What is required: Go through the records below and report each line with "width" in it.

Records supplied:

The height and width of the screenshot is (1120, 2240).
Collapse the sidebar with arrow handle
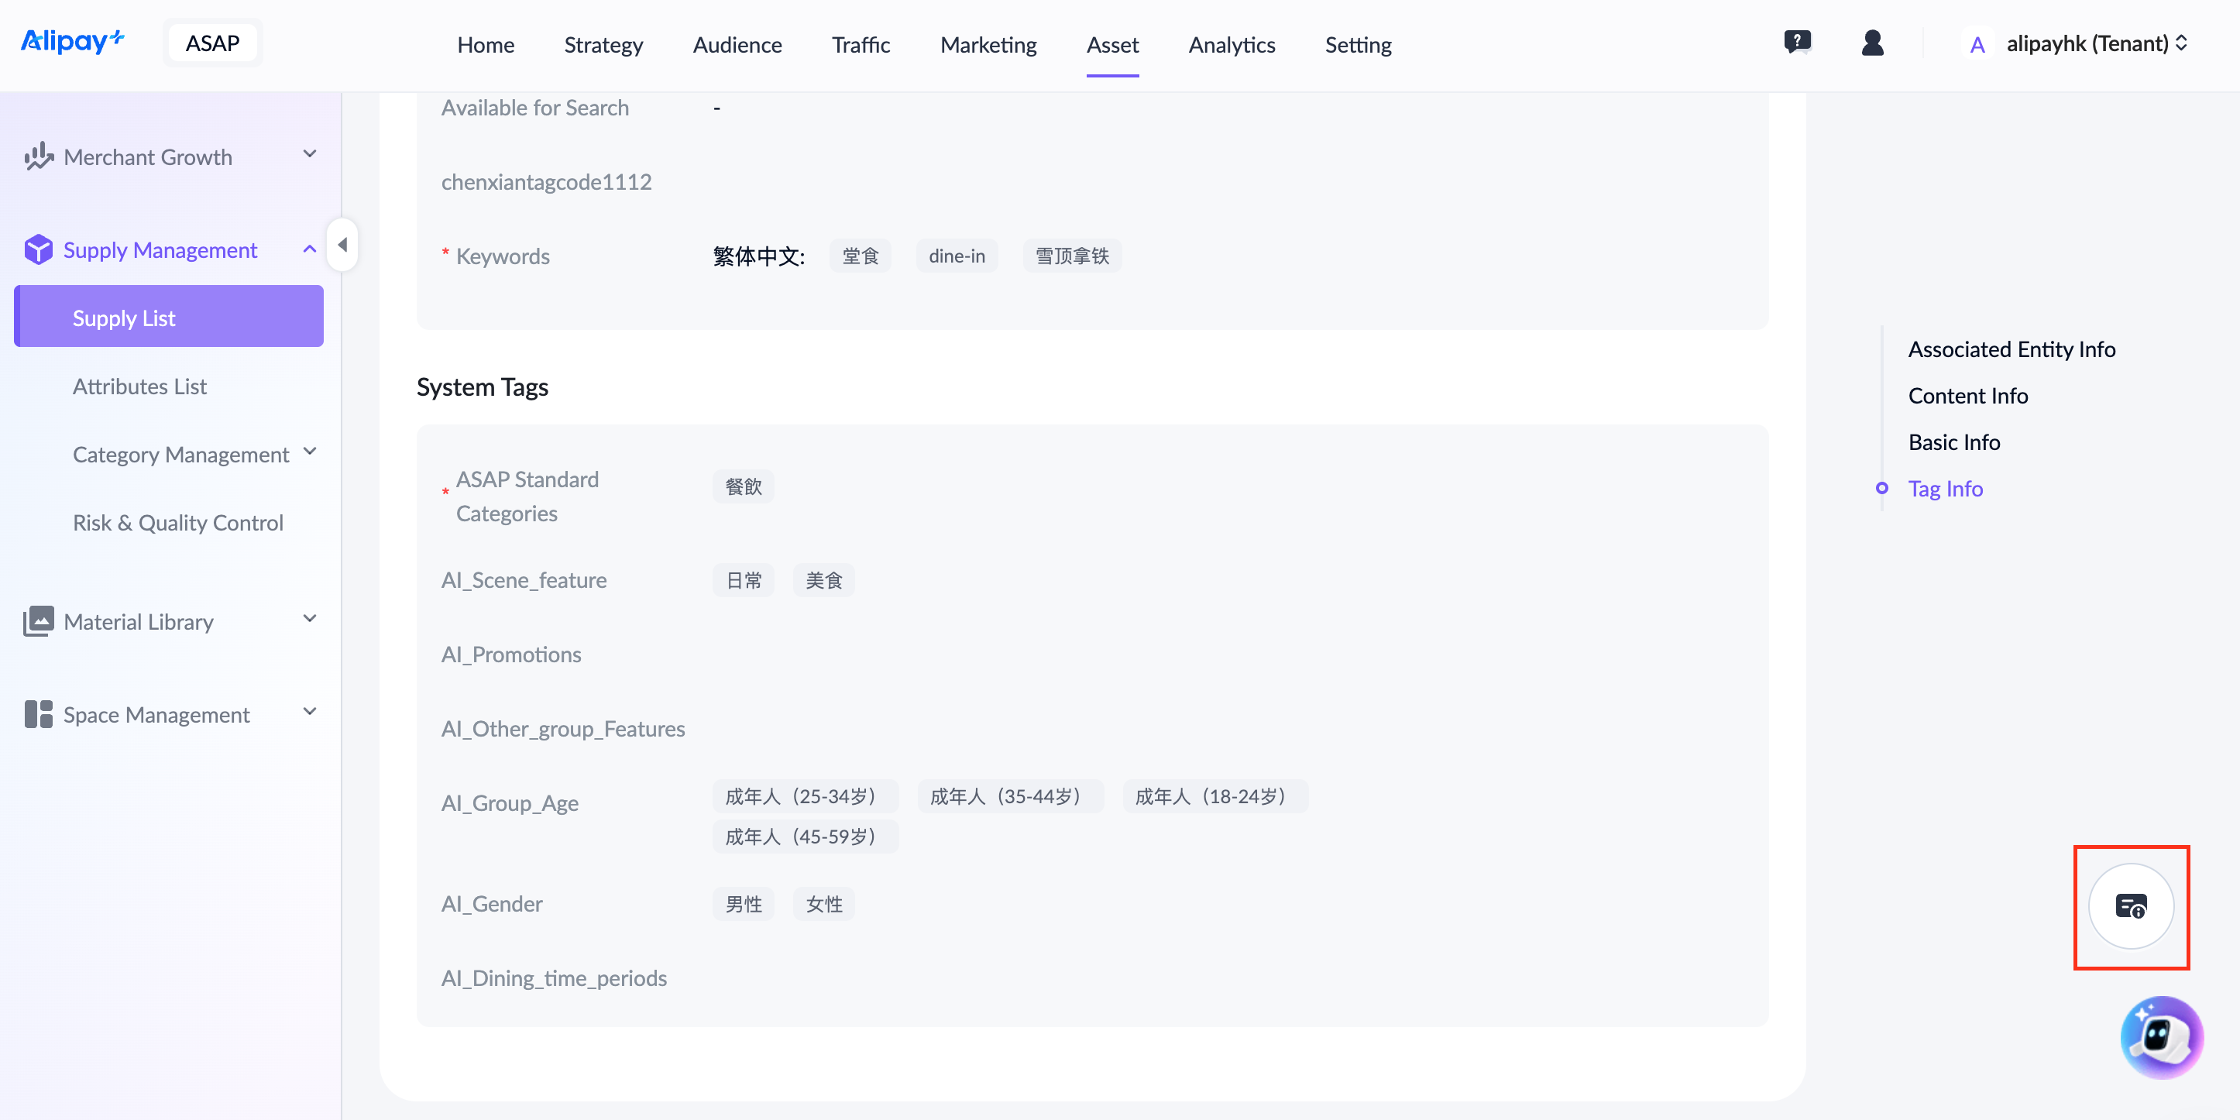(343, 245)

* * *

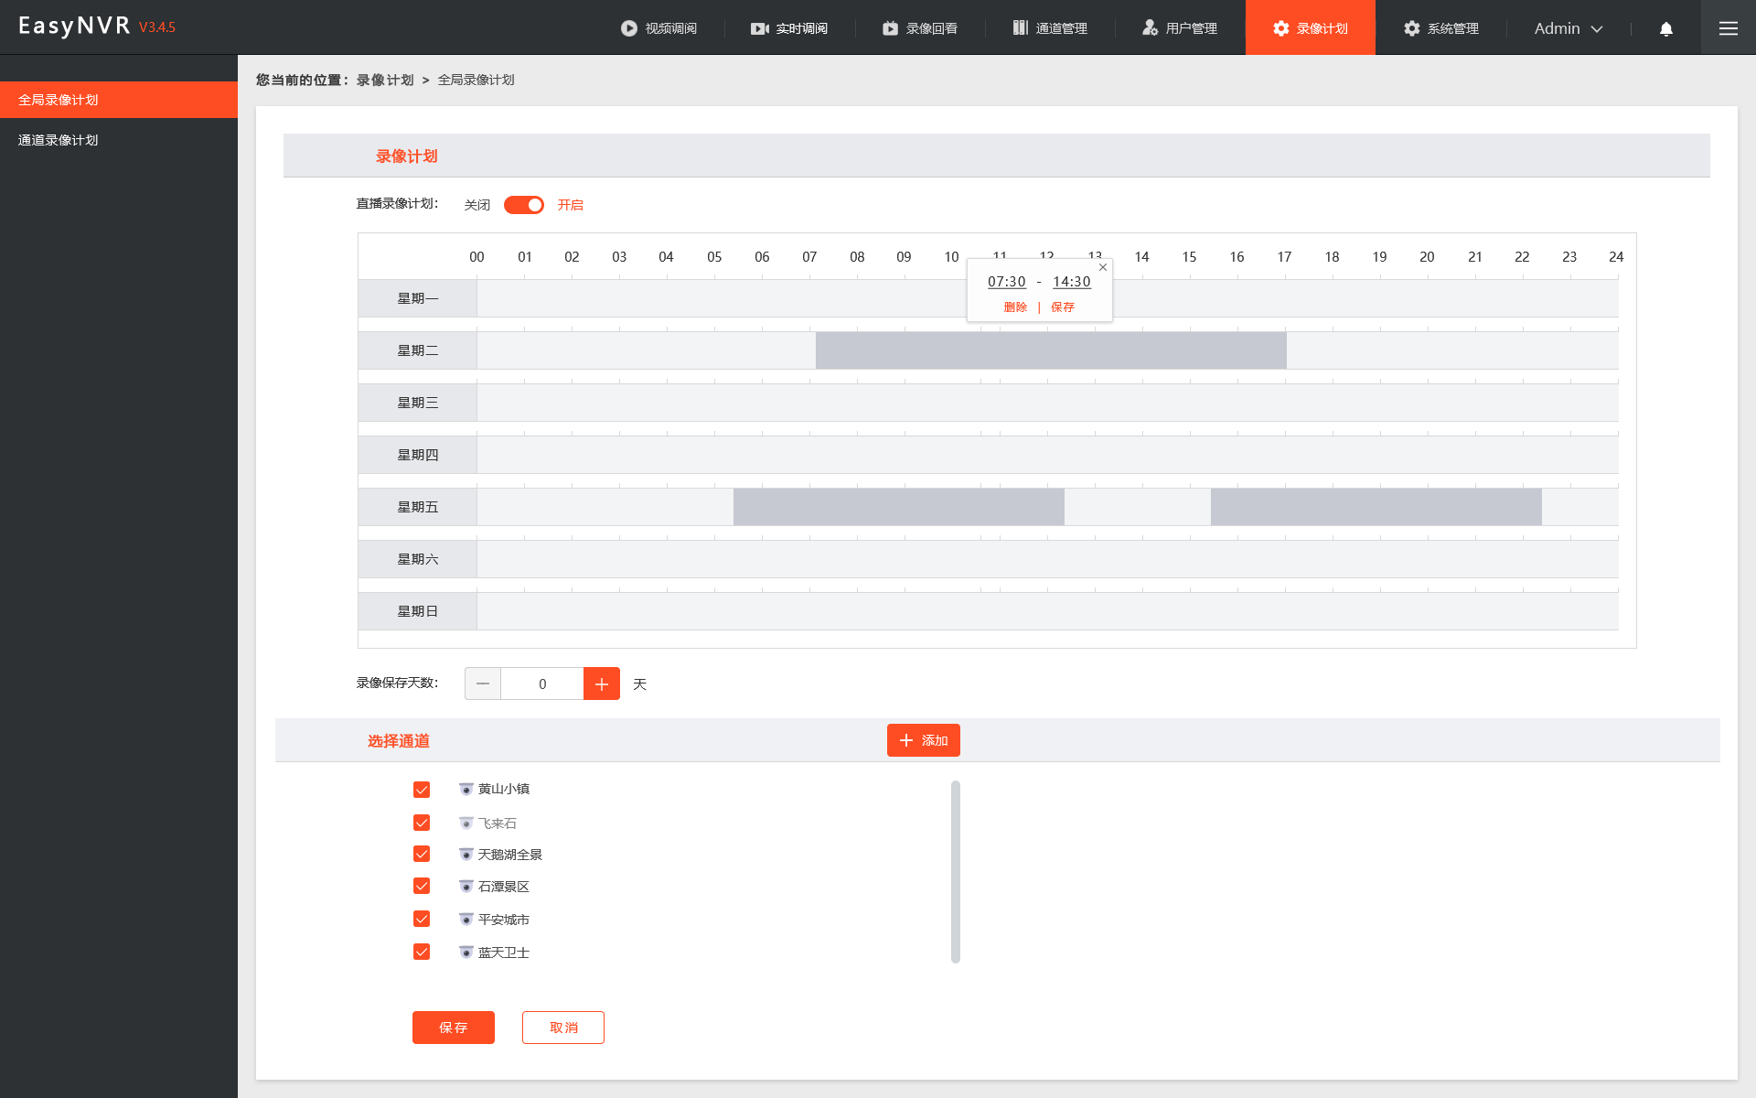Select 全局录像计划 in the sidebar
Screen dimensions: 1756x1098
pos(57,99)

==

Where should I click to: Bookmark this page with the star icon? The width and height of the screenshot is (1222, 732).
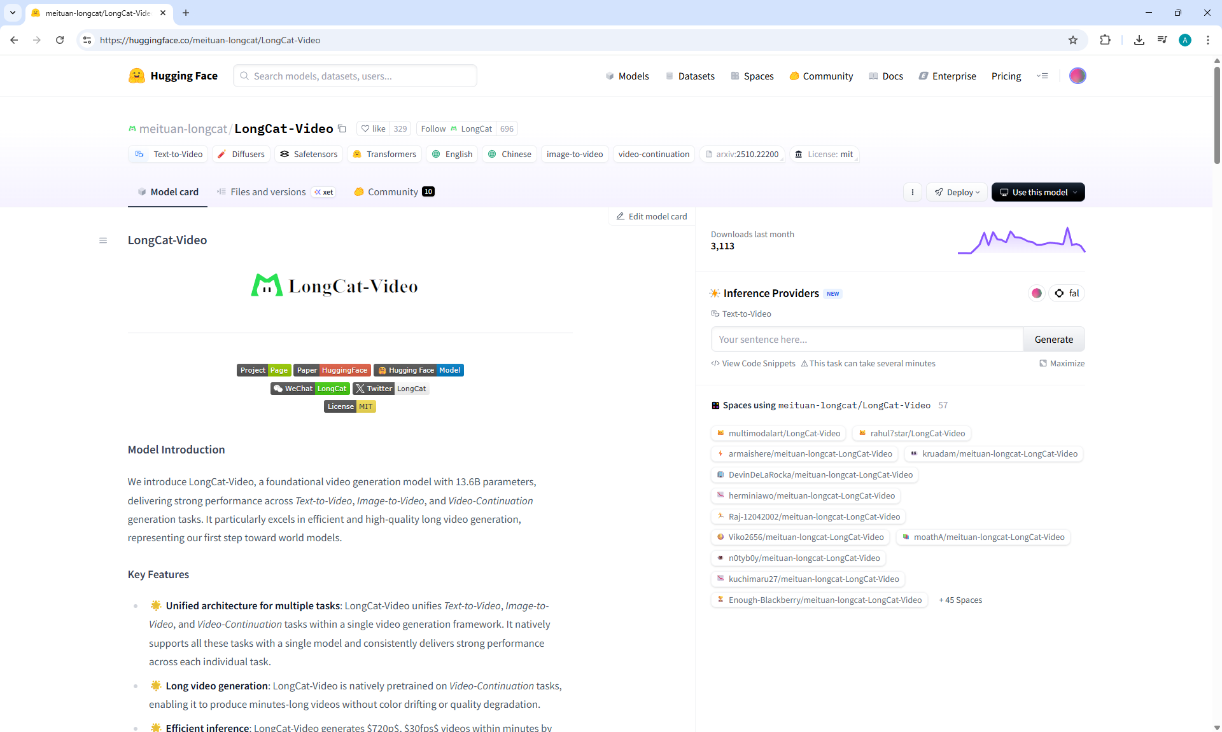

Answer box:
The height and width of the screenshot is (1120, 2240).
Where should I click to: Bookmark this page with the star icon? The width and height of the screenshot is (1222, 732).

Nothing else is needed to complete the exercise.